Then, listen to this:



...while reading the following (provided by YouTube uploader Charles Van Driel, whomever he may be):
"Original Faubus Fables" performed by Charles Mingus. Taken from the 1960 "Charles Mingus presents Charles Mingus" record. Composed by Charles Mingus.

It was written as a direct protest against Arkansas governor Orval E. Faubus, who in 1957 sent out the National Guard to prevent the integration of Little Rock Central High School by nine African American teenagers. This composition was also released a year earlier on the "Mingus Ah Um" record as "Fables Of Faubus" but only instrumental as record company Columbia refused the lyrics.
Lyrics:
Oh, Lord, don't let 'em shoot us!
Oh, Lord, don't let 'em stab us!
Oh, Lord, don't let 'em tar and feather us!
Oh, Lord, no more swastikas!
Oh, Lord, no more Ku Klux Klan!

Name me someone who's ridiculous, Dannie.
Governor Faubus!
Why is he so sick and ridiculous?
He won't permit integrated schools.

Then he's a fool! Boo! Nazi Fascist supremists!
Boo! Ku Klux Klan (with your Jim Crow plan)

**What you have to do**
Please name the record company that refused the lyrics, according to the passage about the Mingus song. These records come from a source separate from the passage about the Mingus song.

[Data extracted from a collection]
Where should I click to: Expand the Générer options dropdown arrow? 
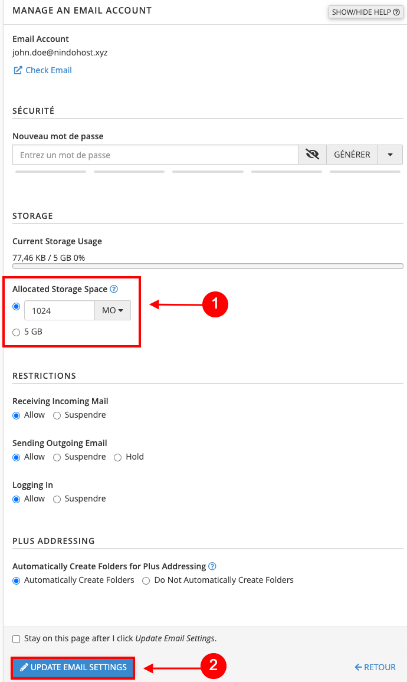(x=390, y=155)
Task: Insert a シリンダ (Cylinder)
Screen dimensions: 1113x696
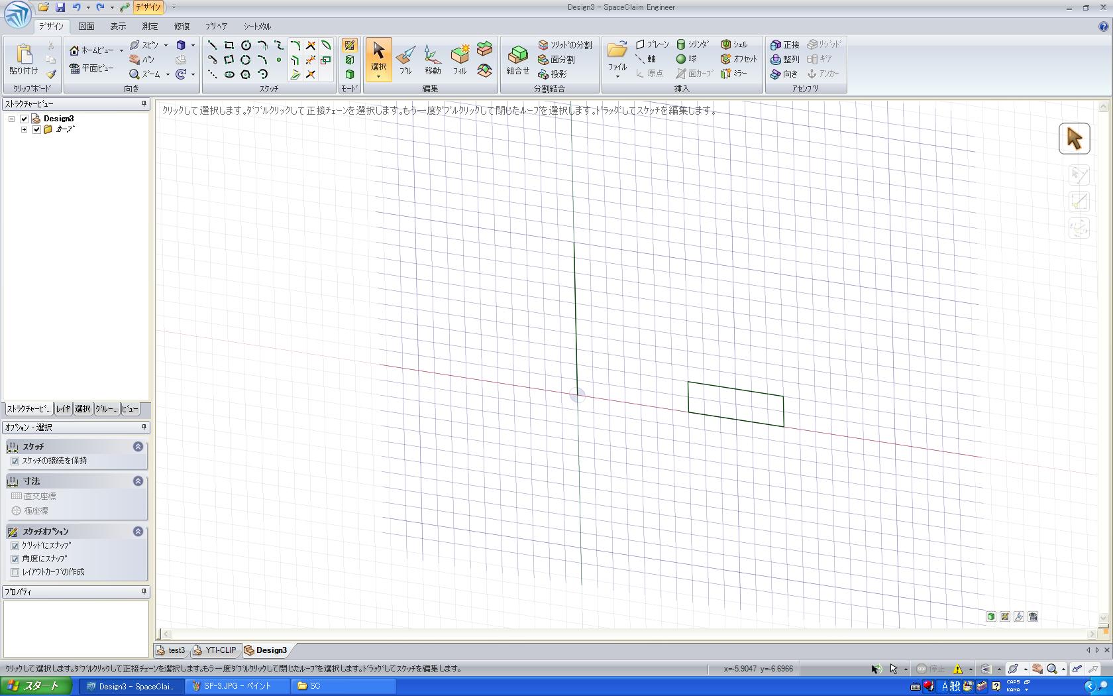Action: pos(693,44)
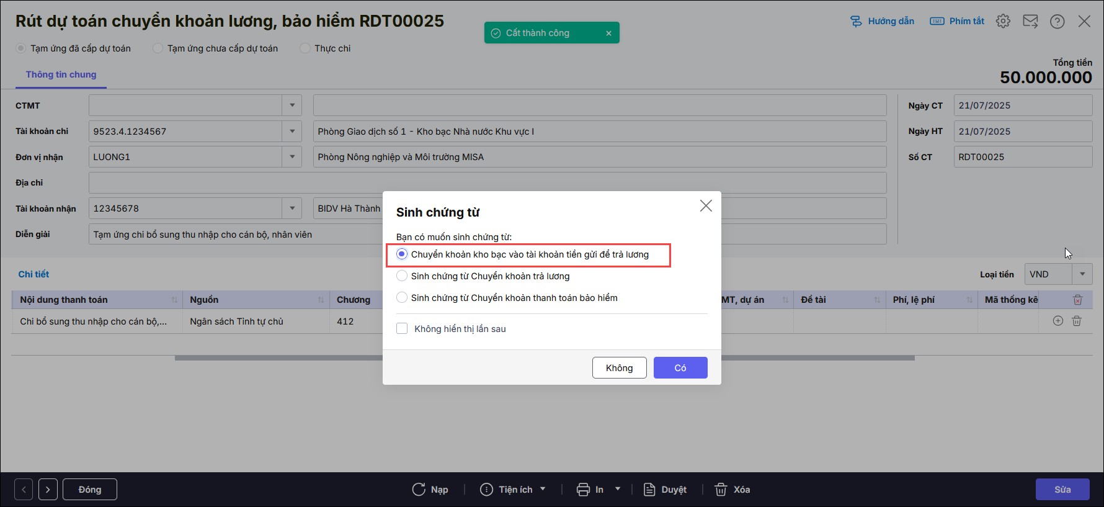Switch to Thông tin chung tab

click(61, 74)
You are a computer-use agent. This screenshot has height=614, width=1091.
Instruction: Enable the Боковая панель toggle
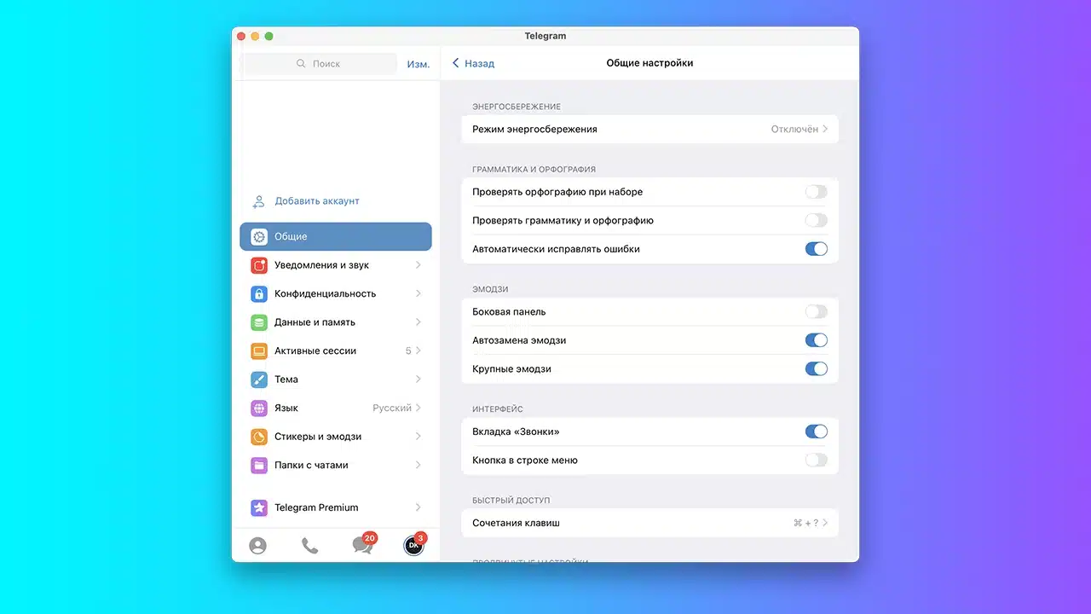[816, 311]
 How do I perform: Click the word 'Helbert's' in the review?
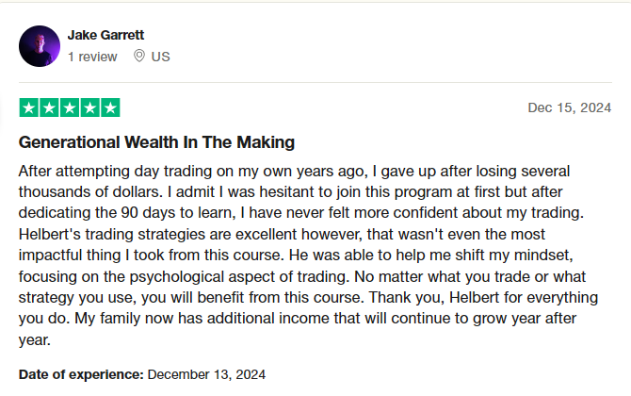click(50, 234)
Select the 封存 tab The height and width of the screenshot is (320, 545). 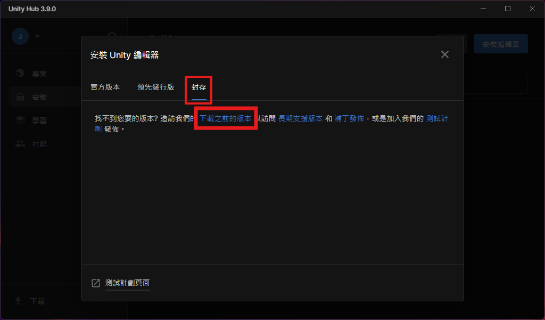click(x=199, y=87)
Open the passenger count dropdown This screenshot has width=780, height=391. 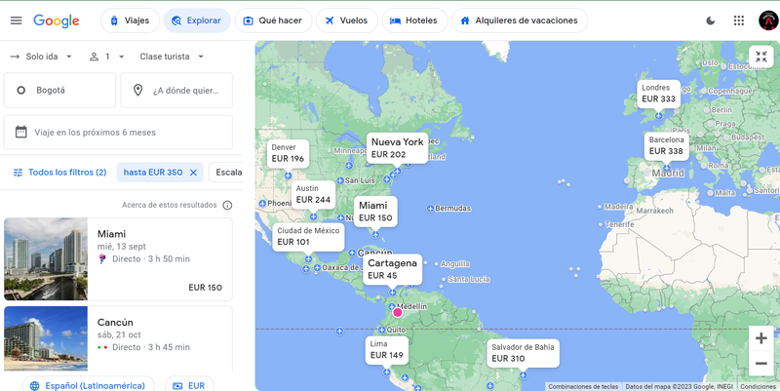pos(107,57)
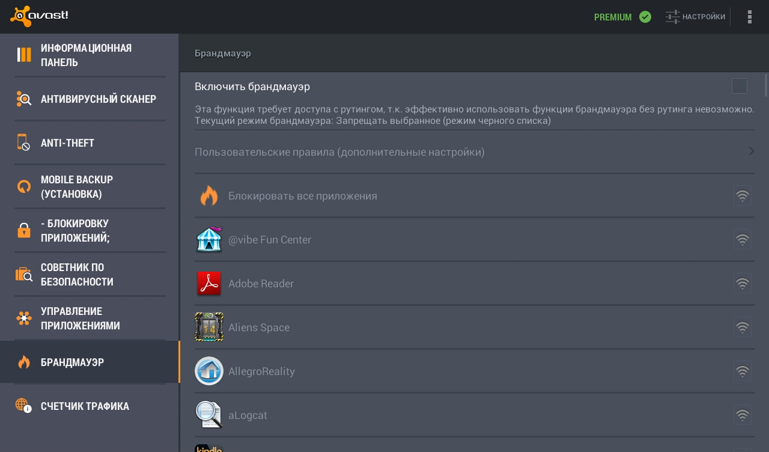Click the Avast logo in the header
769x452 pixels.
pos(39,16)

**Problem solution**
Columbia